Tracey Emin è tornata: non c’è arte dove c’è pudore

Tracey Emin, l’ex cattiva ragazza dell’arte britannica – quella del famoso My Bed, il letto sfatto con preservativi e altri resti di una notte brava, diventato un classico esposto alla Tate, controlla i suoi dipinti appena installati alla galleria Lorcan O’Neill di Roma in Vicolo dei Catinari 3. Una mostra che si snoda tra disegno, pittura, scultura, videoarte, che è iniziata il 21 settembre e che si protrarrà fino al 23 novembre.
Il titolo in questo caso è Tracey Emin – “Leaving”.
L’artista di Croydon, per questa mostra, ha lavorato oltre un anno su nuovi e potenti dipinti nei suoi studi a Londra e in Francia.
“Leaving” perché affronta la complessità dei cambiamenti significativi della vita: può essere interpretato come un cambiamento nella coscienza, un ritiro nell’intimità della riflessione e della memoria; può indicare un passaggio da un luogo ad un altro, l’intensità di dire addio e l’emozionante sensazione di un nuovo inizio.
Le opere riflettono il flusso di energie ed emozioni che si rincorrono nel corso della vita di ognuno. Emin ha lavorato su una vasta gamma di media, dalla pittura, scultura, disegno, neon, film, fotografia e ricamo. Il suo lavoro ha un’immediatezza e spesso una franchezza sessuale che inserisce la sua arte all’interno della tradizione di artisti che hanno posto il corpo umano al centro della loro attività.
L’arte è per la gente, è sempre stato il suo credo.
Secondo l’eclettica artista, non ci può essere arte dove c’è pudore.
Ogni angolo sporco della propria anima, della propria vita quotidiana, va scavato, esposto, massacrato. Niente può essere trattenuto, nascosto, sottratto principalmente a se stessi tanto che persino ogni ombra deve essere a disposizione dei suoi racconti. Perché ogni forma di arte è un racconto ed ogni racconto ci trasmette emozioni, l’importante è che ci induca ad innescare una riflessione intensa e ad analizzarla.
Mettersi a nudo, questo scoperchiarsi non è un processo a termine ma infinito: si può sempre scavare più a fondo, spostare altre viscere, aprire altre vene, spalancare un altro cuore che non pensavi si nascondesse nel cervello.
Ad esempio nella sua ultima mostra a Londra, nella White Cube Gallery, le sue opere hanno occupato i seimila metri quadri della galleria londinese.
A Fortnight of Tears fu il titolo che annunciava lo svolgimento: due settimane di lacrime per una mostra che si svolgeva in tre atti: l’insonnia, la morte della madre e la memoria dei due aborti avuti negli anni novanta.
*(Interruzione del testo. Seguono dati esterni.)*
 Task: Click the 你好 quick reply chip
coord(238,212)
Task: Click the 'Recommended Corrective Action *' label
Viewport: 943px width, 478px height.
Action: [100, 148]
Tre stazioni artistiche in cui Emin è tornata a confessarsi con spudoratezza anarchica alla gente.
«L’arte ha bisogno di storie», aveva scritto Francesco Bonami recensendo quella mostra kolossal. Di storie che sopravanzino, con la loro forza e capacità di intaccare l’immaginario, l’oggetto artistico singolo, messo in discussione nel suo statuto dai tanti terremoti subiti nell’ultimo secolo.
La strategia di Tracy Emin nelle sue esposizioni è quella di mostrare la sua storia privata trasformata in confessione pubblica, senza veli e senza vergogne. È lei, con il suo corpo, con i suoi sentimenti feriti, con la spudoratezza che la caratterizza a essere il soggetto esclusivo di questa narrazione.
Lo era stato anche in occasione della tenda presentata a Sensation, all’interno della quale aveva scritto tutti i nomi delle persone con cui aveva dormito nella sua vita. C’era la nonna, c’erano gli amanti, il fratello, le amiche. E c’erano anche i due bambini che non ebbe mai, in quanto aveva scelto di abortire. Ebbene, il contenuto evocato da quella tenda continua a essere il tema, o meglio l’ossessione, della sua avventura artistica.
È un approccio che spiega l’importanza che le scritte assumono nella produzione artistica di Tracy Emin. Scritte spesso presentate come installazioni con neon o dipinte sulla tela, in modo volutamente rozzo. Sono messaggi che a volte tirano la morale delle storie, senza temere la banalità, nella convinzione che l’arte, al di là della spregiudicatezza dei contenuti e dei linguaggi usati, abbia sempre, come destinatari le persone normali.
Viene da pensare che la scommessa di Tracey Emin sia di raggiungere attraverso l’arte ciò che nella sua biografia ha voluto negarsi. In questo senso cerca ansiosamente nel pubblico, nella «gente», una relazione affettiva, un’interlocuzione senza schermi, capace di ribaltare quel concentrato di negatività in un’imprevista trama di vita.